– Они ходили по полям густыми толпами, точно овцы, но – молча, грозно, деловито, мы разгоняли их, показывая штыки, иногда – толкая прикладами, они, не пугаясь и не торопясь, разбегались, собирались снова. Это было скучно, как обедня, и тянулось изо дня в день, точно лихорадка. Луото, наш унтер, славный парень, абруцезец, тоже крестьянин, мучился: пожелтел, похудел и не однажды говорил нам:
– "Очень скверно, дети мои! Вероятно, придется стрелять, будь я проклят!"
– Его карканье еще больше расстраивало нас, а тут, знаешь, из-за каждого угла, холма и дерева торчат упрямые головы крестьян, щупают тебя их сердитые глаза, – люди эти относились к нам, конечно, не очень приветливо.
– Пей! – сказал маленький Винченцо, ласково подвигая приятелю полный стакан.
– Благодарю и – да здравствуют стойкие люди! – воскликнул слесарь, выпил, вытер ладонью усы и продолжал:
– Однажды я стоял на небольшом холме, у рощи олив, охраняя деревья, потому что крестьяне портили их, а под холмом работали двое – старик и юноша, рыли какую-то канаву. Жарко, солнце печет, как огнем, хочется быть рыбой, скучно, и, помню, я смотрел на этих людей очень сердито. В полдень они, бросив работу, достали хлеб, сыр, кувшин вина, – чёрт бы вас побрал, думаю я. Вдруг старик, ни разу не взглянувший на меня до этой поры, что-то сказал юноше, тот отрицательно тряхнул головою, а старик крикнул:
– "Иди!" – Очень строго крикнул.
– Юноша идет ко мне с кувшином в руке, подошел и говорит так, знаешь, не очень охотно:
– "Отец мой думает, что вы хотите пить, и предлагает вам вина!"
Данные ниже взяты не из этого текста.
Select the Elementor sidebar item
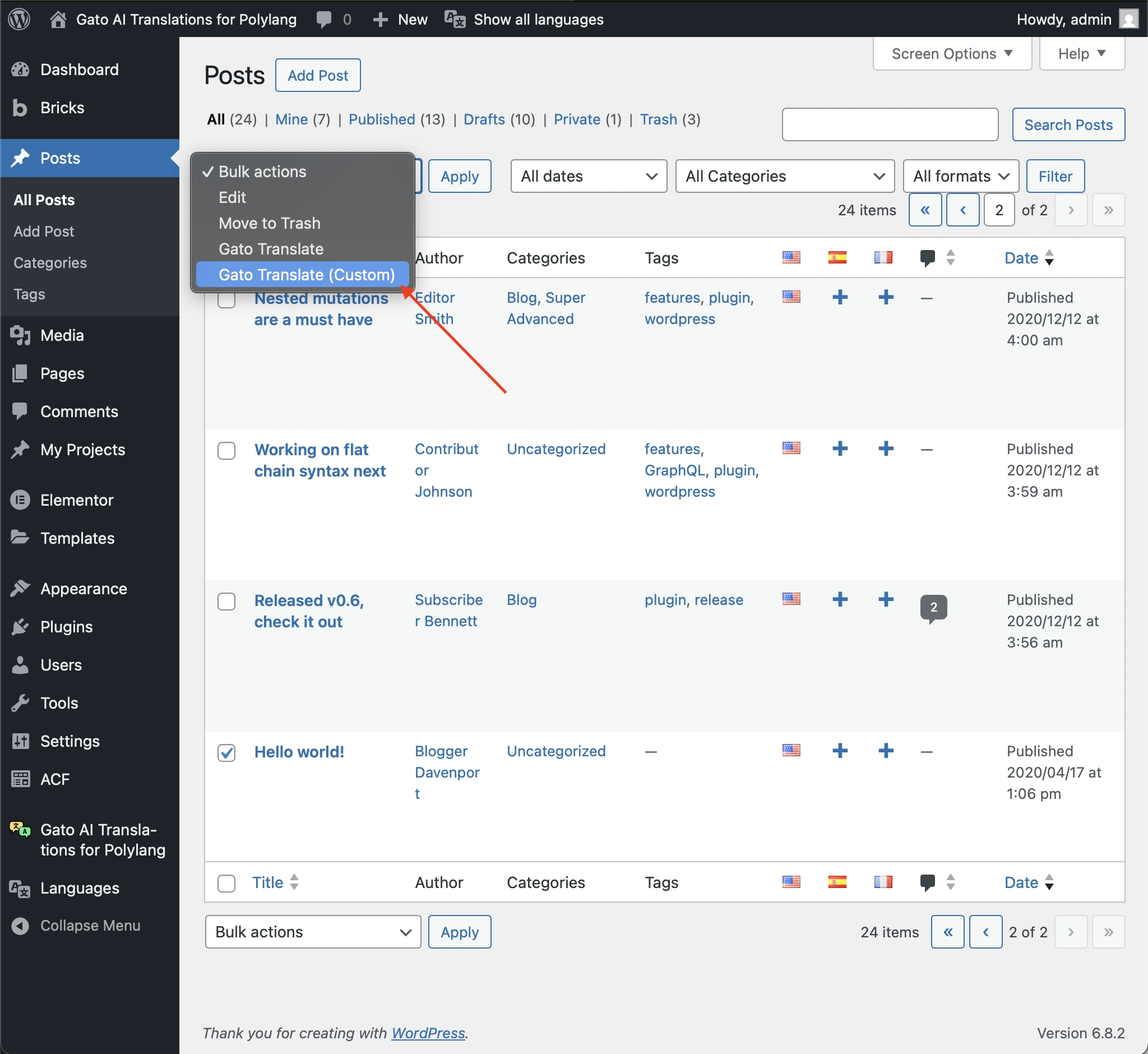This screenshot has width=1148, height=1054. pos(77,500)
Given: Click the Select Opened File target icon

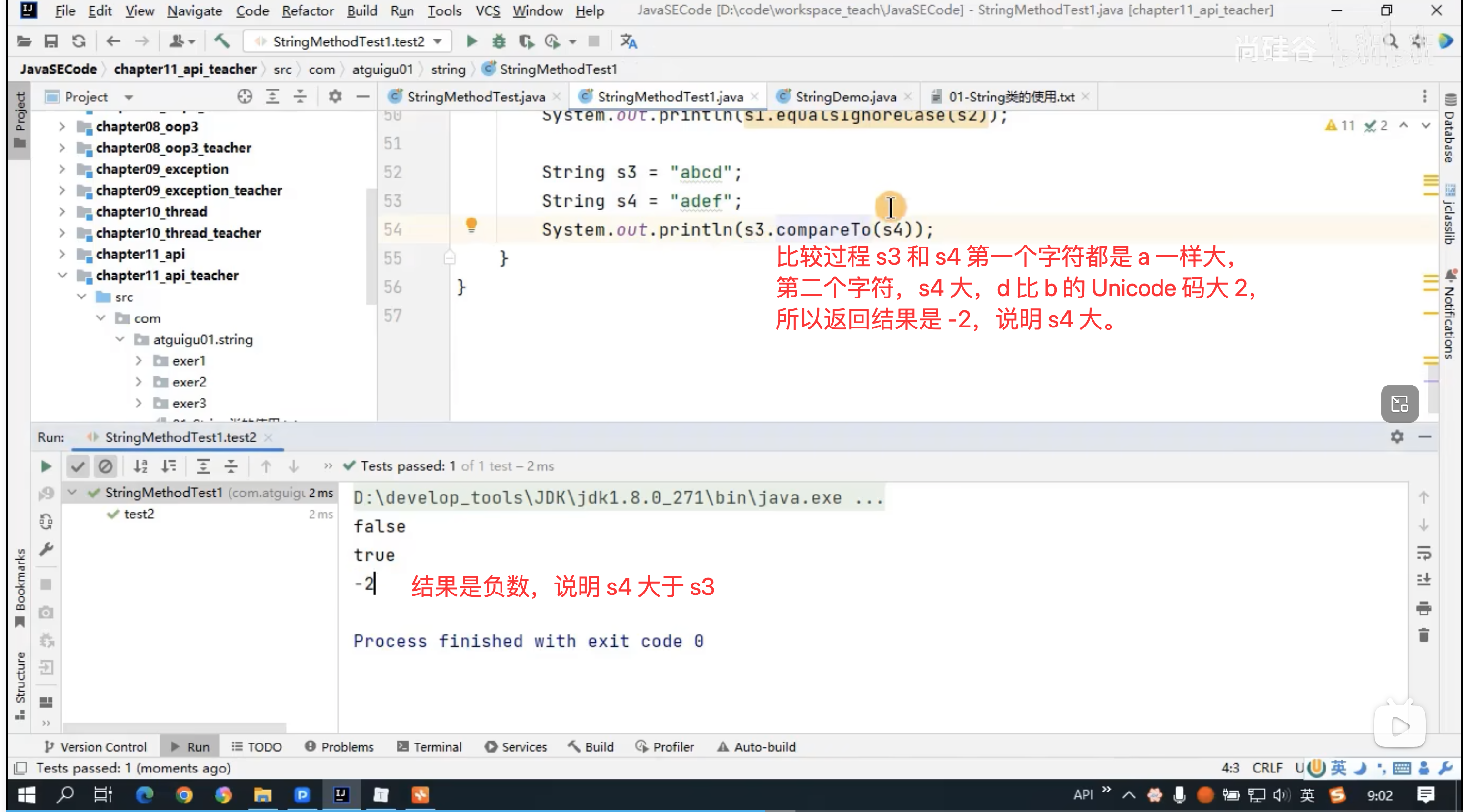Looking at the screenshot, I should [245, 97].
– Было неловко, но – приятно, я отказался, кивнув старику головой и благодаря его, а он отвечает мне, поглядывая в небо:
– "Выпейте, синьор, выпейте! Мы предлагаем это человеку, а не солдату, мы не надеемся, что солдат будет добрее от нашего вина".
– "Не кусайся, чёрт тебя побери!" – подумал я и, выпив глотка три, поблагодарил, а они, там, внизу, начали есть; потом скоро я сменился – на мое место встал Уго, салертинец, и я сказал ему тихонько, что эти двое крестьян – добрые люди. В тот же день вечером, когда я стоял у дверей сарая, где хранились машины, с крыши, на голову мне, упала черепица – по голове ударило не сильно, но другая очень крепко – ребром по плечу, так, что левая рука у меня повисла.
Слесарь захохотал, широко открыв рот и прищурив глаза.
– Черепицы, камни, палки, – говорил он сквозь смех, – в те дни и в том месте действовали самостоятельно, и эта самостоятельность неодушевленных предметов сажала нам довольно крупные шишки на головы. Идет или стоит солдат – вдруг с земли прыгает на него палка, с небес падает камень. Мы сердились, конечно!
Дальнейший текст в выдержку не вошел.